What the task asks
Exact copy, pictures excluded: reproduce every record below.

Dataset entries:
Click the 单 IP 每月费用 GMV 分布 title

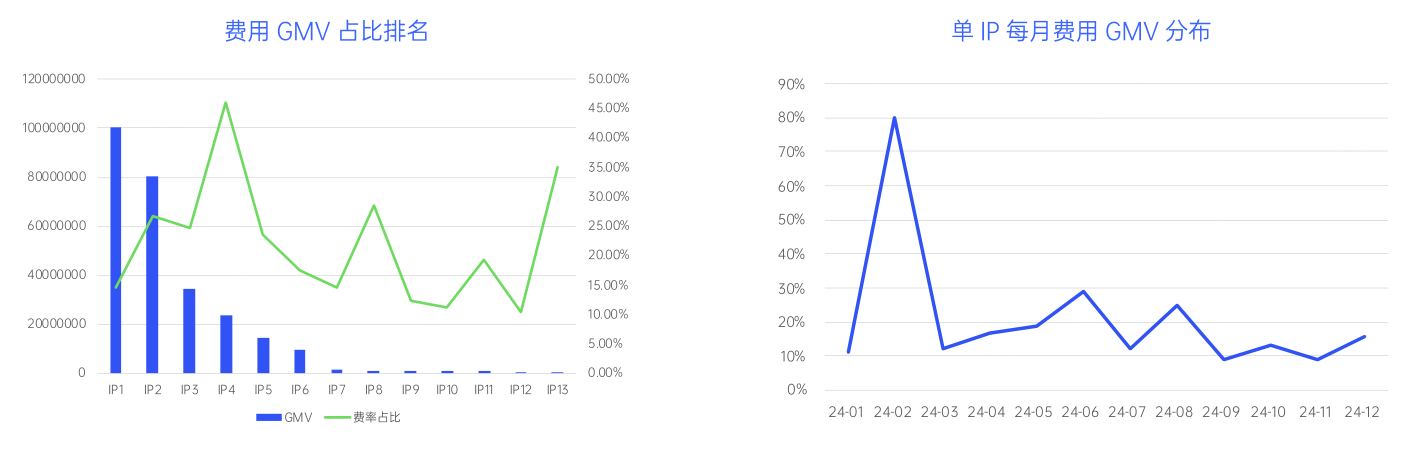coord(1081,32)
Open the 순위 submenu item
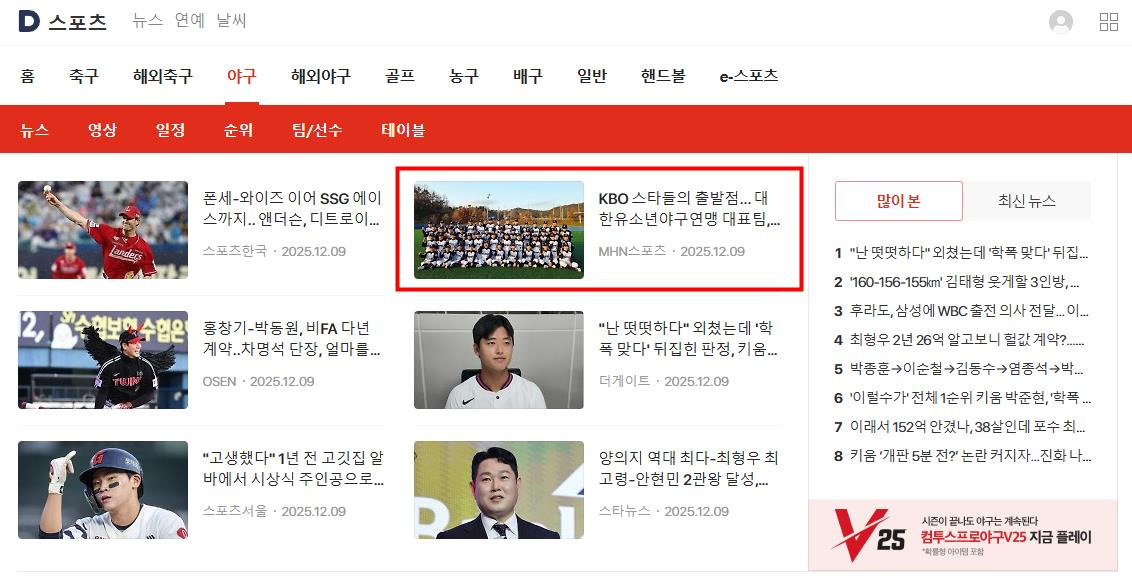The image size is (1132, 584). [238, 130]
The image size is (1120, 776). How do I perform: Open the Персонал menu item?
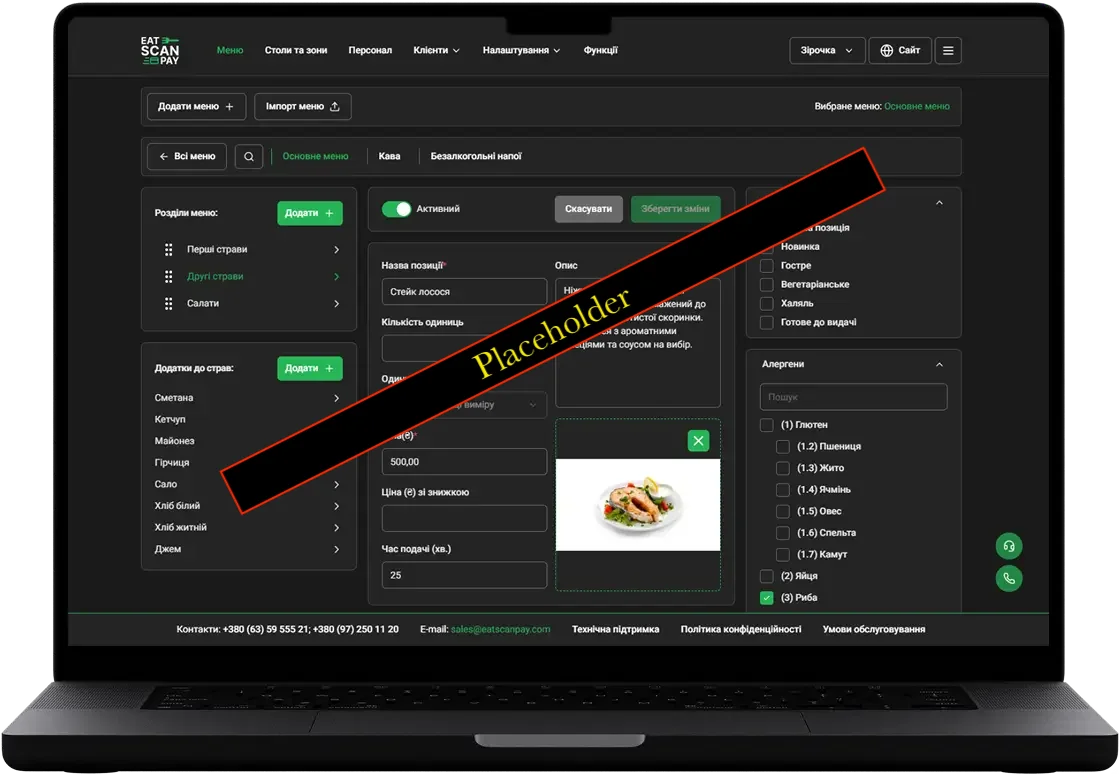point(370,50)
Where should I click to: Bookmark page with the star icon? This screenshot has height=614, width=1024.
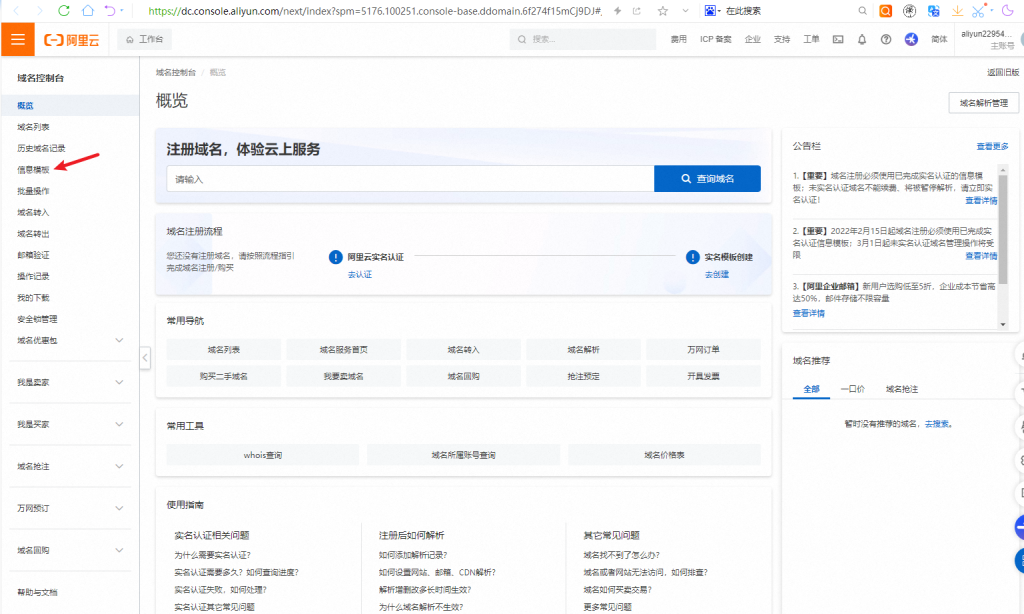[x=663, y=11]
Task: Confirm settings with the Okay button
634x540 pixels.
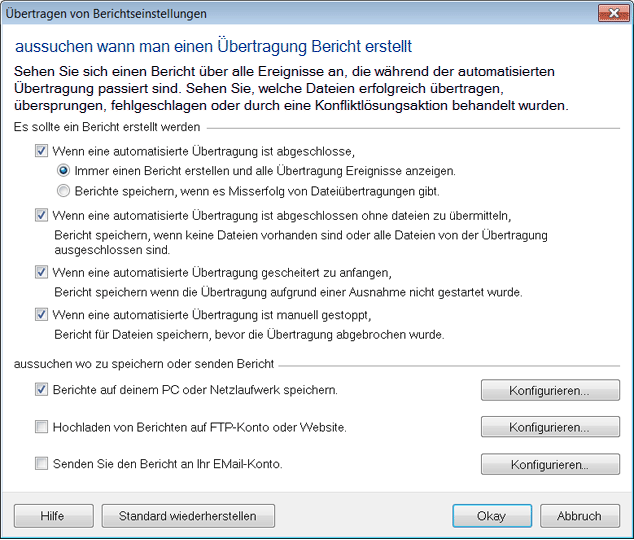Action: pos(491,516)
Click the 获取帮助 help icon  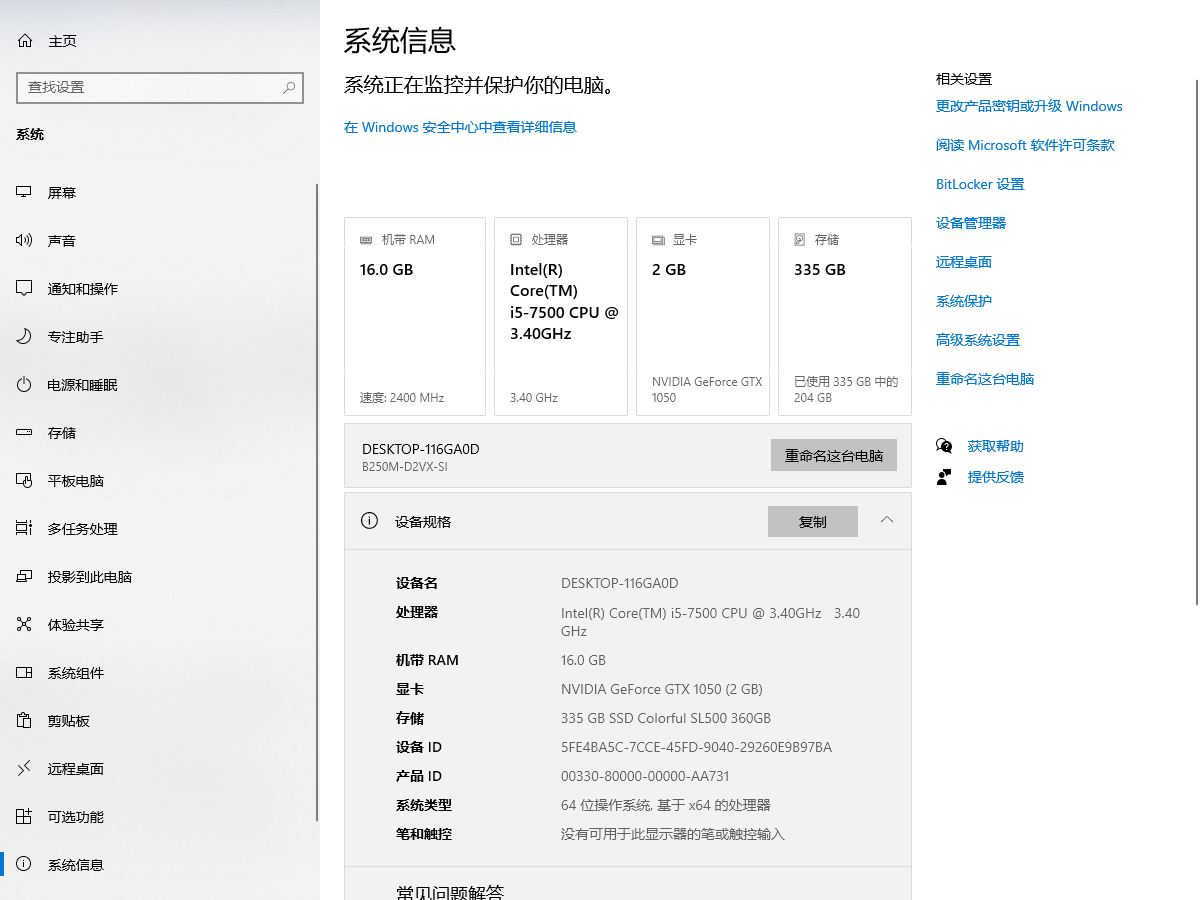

Worked solution
Click the 单 IP 每月费用 GMV 分布 title

coord(1081,32)
Open the 순위 submenu item
The image size is (1132, 584). [238, 130]
The image size is (1120, 776). How do I perform: Open the Персонал menu item?
point(370,50)
Where should I click to: Bookmark page with the star icon? This screenshot has height=614, width=1024.
[x=663, y=11]
Task: Confirm settings with the Okay button
634x540 pixels.
Action: pos(491,516)
Click the 获取帮助 help icon  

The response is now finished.